6. Chronic Obstructive Pulmonary Disease (COPD) Acute Exacerbation Flashcards
COPD includes ___
emphysema, asthma, and bronchitis.
In general, with each type of COPD, it is easier for air to ___
enter the pulmonary system than to exit it; inspiration is easier than exhalation
Physiological consequences of COPD include:
-Dynamic hyperinflation occurs due to too much air in the lungs.
-Air trapping and auto-PEEP are common.
-Expiratory flow rates are LOW.
-An acute exacerbation results in a V/Q mismatch due to a problem with ventilation and an increase in the PaCO2.
-The pt may have chronic CO2 retention; if so, the pt will have partial or complete compensation and high HCO3 on the ABG.
-COPD may result in right ventricular enlargement (cor pulmonale) and elevated CVP.

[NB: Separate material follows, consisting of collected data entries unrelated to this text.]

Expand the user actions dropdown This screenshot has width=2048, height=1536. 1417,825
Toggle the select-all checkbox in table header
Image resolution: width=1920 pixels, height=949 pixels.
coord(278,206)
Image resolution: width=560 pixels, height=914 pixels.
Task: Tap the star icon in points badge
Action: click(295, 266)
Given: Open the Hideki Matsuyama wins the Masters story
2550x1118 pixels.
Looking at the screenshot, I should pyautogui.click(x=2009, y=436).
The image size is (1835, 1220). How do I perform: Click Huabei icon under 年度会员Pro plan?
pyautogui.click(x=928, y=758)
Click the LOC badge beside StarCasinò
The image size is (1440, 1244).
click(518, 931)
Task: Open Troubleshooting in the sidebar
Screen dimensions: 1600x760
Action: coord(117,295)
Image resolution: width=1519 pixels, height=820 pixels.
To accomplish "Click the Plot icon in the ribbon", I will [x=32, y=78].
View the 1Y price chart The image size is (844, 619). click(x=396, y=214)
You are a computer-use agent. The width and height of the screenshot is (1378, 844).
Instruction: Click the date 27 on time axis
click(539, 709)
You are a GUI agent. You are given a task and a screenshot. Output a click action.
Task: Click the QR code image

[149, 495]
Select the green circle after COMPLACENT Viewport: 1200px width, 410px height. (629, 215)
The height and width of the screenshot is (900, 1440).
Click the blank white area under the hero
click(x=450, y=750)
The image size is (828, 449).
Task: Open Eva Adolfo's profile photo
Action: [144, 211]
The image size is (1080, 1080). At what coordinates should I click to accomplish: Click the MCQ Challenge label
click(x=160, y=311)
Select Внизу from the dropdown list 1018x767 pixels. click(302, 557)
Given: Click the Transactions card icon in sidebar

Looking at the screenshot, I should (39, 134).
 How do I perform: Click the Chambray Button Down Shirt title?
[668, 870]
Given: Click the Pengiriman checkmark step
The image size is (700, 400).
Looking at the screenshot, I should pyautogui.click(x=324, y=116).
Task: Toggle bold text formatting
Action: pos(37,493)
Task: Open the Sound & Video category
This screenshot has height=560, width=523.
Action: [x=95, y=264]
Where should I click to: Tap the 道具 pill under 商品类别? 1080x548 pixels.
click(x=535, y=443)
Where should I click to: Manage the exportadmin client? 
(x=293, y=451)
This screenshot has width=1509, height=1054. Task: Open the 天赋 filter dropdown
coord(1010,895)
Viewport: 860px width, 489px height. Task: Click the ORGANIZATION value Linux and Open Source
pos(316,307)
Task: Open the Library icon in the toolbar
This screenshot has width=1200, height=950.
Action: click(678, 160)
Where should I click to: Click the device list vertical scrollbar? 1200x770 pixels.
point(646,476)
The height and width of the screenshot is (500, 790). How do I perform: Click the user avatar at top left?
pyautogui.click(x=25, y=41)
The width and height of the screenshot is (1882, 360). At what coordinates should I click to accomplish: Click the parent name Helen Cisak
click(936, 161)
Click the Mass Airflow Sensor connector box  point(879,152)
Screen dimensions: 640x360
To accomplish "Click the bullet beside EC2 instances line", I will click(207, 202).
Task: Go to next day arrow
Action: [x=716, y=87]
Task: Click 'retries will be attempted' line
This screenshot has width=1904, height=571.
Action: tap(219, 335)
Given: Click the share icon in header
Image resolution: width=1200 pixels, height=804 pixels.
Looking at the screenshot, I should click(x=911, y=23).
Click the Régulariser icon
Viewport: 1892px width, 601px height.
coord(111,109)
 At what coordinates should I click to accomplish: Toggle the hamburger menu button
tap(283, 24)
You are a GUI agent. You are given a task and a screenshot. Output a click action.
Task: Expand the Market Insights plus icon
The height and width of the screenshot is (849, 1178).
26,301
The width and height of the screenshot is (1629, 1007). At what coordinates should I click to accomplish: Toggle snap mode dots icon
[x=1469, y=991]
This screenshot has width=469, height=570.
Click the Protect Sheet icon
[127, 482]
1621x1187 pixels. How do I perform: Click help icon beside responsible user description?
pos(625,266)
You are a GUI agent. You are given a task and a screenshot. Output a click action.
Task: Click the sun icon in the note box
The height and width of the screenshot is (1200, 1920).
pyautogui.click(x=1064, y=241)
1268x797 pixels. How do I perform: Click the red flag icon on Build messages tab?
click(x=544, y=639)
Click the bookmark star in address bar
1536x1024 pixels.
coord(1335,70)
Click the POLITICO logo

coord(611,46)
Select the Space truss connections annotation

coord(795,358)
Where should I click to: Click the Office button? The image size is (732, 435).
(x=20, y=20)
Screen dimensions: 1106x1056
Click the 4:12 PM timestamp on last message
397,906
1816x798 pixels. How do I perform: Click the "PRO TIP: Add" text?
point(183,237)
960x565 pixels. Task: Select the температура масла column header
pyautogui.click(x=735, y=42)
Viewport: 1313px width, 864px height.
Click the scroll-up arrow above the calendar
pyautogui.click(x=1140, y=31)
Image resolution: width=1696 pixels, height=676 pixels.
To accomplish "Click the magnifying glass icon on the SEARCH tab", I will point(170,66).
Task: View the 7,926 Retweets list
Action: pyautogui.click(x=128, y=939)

Signs of an acute exacerbation of COPD include:
-Worsening dyspnea
-Increase in sputum purulence
-Increase in sputum volume
-Hypercapnia, hypoxemia
Management of an acute exacerbation of COPD includes:
-Titrate FiO2 to PaO2 > 60 mmHg or SaO2 > 90% with care not to overcorrect hypoxemia and decrease respiratory drive
-Must address SEVERE hypoxemia; do not withhold
oxygen only because hypoventilation may
occur…cells still need oxygen
-Bronchodilator therapy
-Inhaled short-acting beta-agonist (SABA), e.g.
albuterol
-Inhaled anticholinergic
-Monitor the level of consciousness for decreased responsiveness (clinical sign of worsening hypercapnia)
-Corticosteroid therapy
-Antibiotic therapy (when pneumonia is thought to be the trigger)
-Proceed with mechanical ventilatory support if needed (noninvasive or invasive).
-Multiple studies have shown that noninvasive ventilation (NIV) is beneficial for pts with an acute exacerbation of COPD.